Tag events are used as a form of inter-client communication: when a session is tagged by one client, all other subscribed clients are informed about it.

Storage threshold events allow a server-based client application to manage disk usage. The client would subscribe to these events and selectively delete older recordings (when necessary) according to its own rules. For example, the client might tag selected sessions for retention and then when a threshold event is received, delete all sessions older than a certain date except those tagged for retention.

Events are populated with JSON formatted payloads and delivered to clients using a Symmetric Web Services protocol (SWS), which is essentially a predefined set of HTTP requests sent from MediaSense to the client (note that HTTPS is not currently supported for eventing).

When a client subscribes for event notifications, it provides a URL to which MediaSense will address its events, as well as a list of event types or categories in which it has an interest. Any number of clients may subscribe and clients may even subscribe on behalf of other recipients (i.e., the subscribing client may specify a host other than itself as the event recipient). The only restriction is that there cannot be more than one subscription to the same URL.

Events are always generated by either the primary or the secondary server. When both are deployed, each event is generated on one server or the other, but not both (which has implications for high availability).Customers must choose one of two modes of event delivery - one which favors reliability or one which favors convenience.

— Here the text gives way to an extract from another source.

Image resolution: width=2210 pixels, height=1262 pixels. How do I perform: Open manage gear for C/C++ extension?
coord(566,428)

Metadata differences between CUBE and Unified Communications Manager

At a high level, the metadata which is captured by MediaSense is call controller agnostic. Every recording is made up of one or more sessions, every session has a sessionId, and sessions can have tracks, participants, tags and URI's associated with them and so forth. However, the details of the SIP-level interaction with MediaSense diverge somewhat depending on whether the call is controlled by a CUBE or by a Unified Communications Manager. This leads to some differences in the metadata that MediaSense clients observe and in the real time events they receive.

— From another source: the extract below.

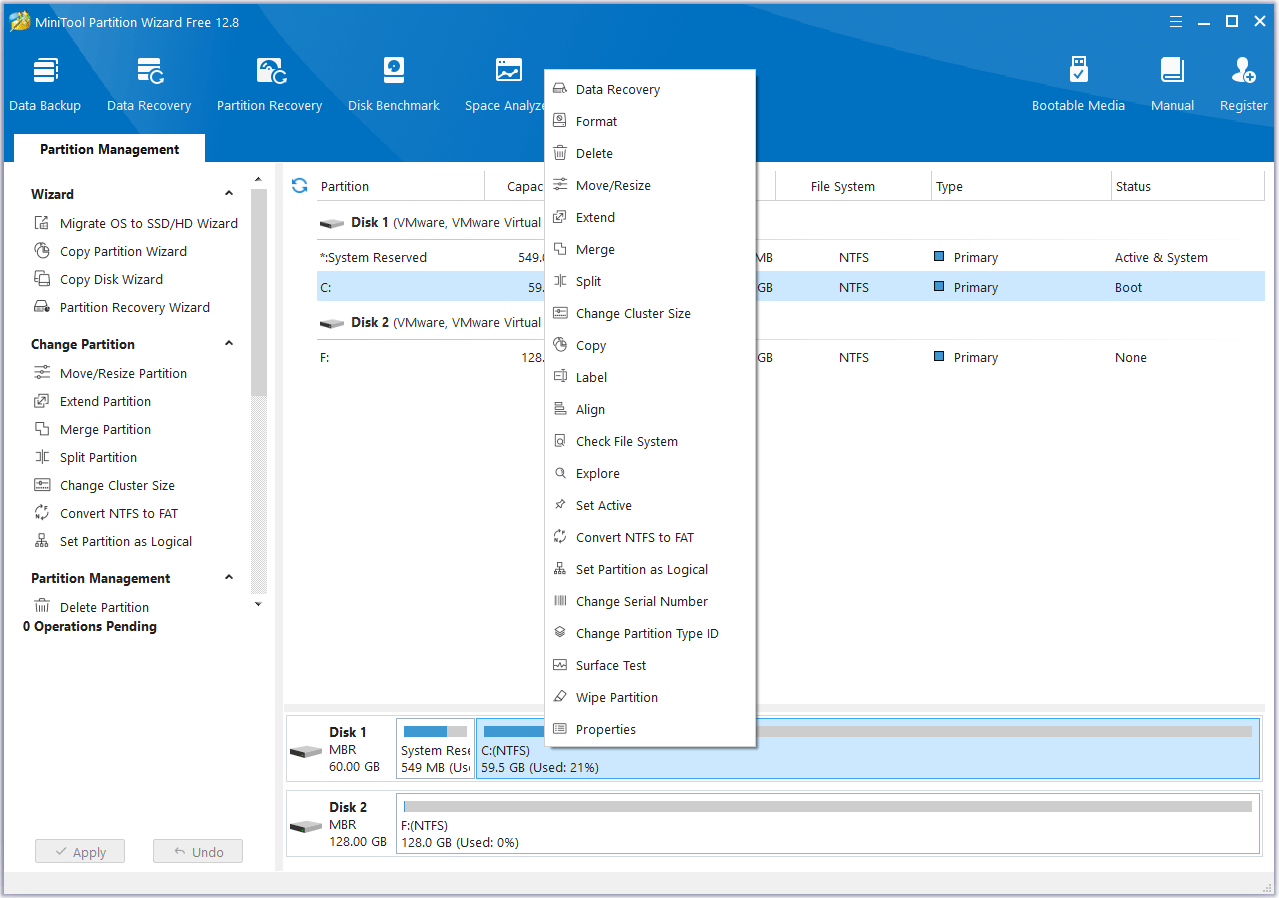The height and width of the screenshot is (898, 1279).
Task: Switch to the Partition Management tab
Action: click(110, 149)
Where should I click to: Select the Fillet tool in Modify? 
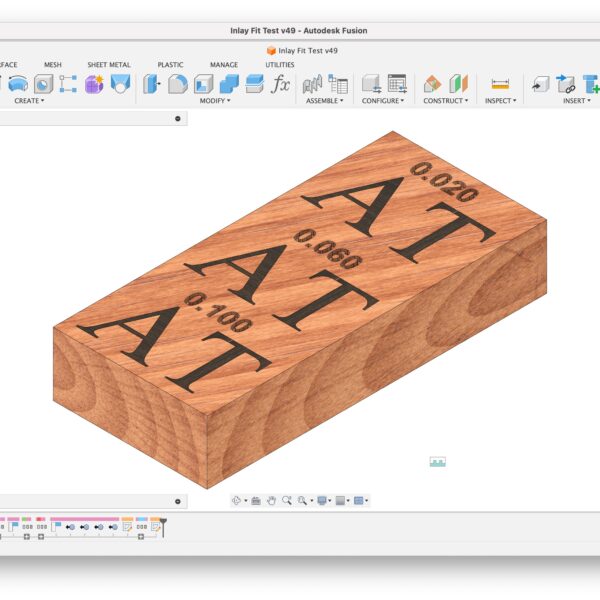tap(178, 84)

  • The first difference is in the topology: with Unified Communications Manager, calls are forked by one of the endpoints. With CUBE, calls are forked by a network element (ISRG2) through which the call passes. With CUBE, the RTP media and the SIP dialog come from the same device; with Unified Communications Manager, they are different devices. Therefore the way participants are identified and in the way they are associated with media tracks is different.
  • More substantial differences in the metadata come from mid-call activities. For example, hold and resume trigger a new session for Unified Communications Manager calls, but they insert track level tags for CUBE calls. Transfer of a forking phone terminates a recording session on Communications Manager, but such an action is not possible with CUBE calls.
  • Conference detection varies considerably too. With Unified Communications Manager, this action appears as a transfer to a conference bridge with updated participants and a metadata flag identifying it as a conference. With CUBE, the action also appears as a transfer, but the metadata flag is not supported and the participant data is erratic and unreliable.
  • Another difference is with respect to call correlation. Unified Communications Manager and CUBE use different mechanisms for identifying calls.

Simple application clients can be agnostic to call controller type, but more sophisticated clients will usually need to know whether a call was managed by a CUBE or by a Unified Communications Manager.

The Cisco MediaSense Developers Guide contains a full description of the differences between CUBE and Unified Communications Manager deployments.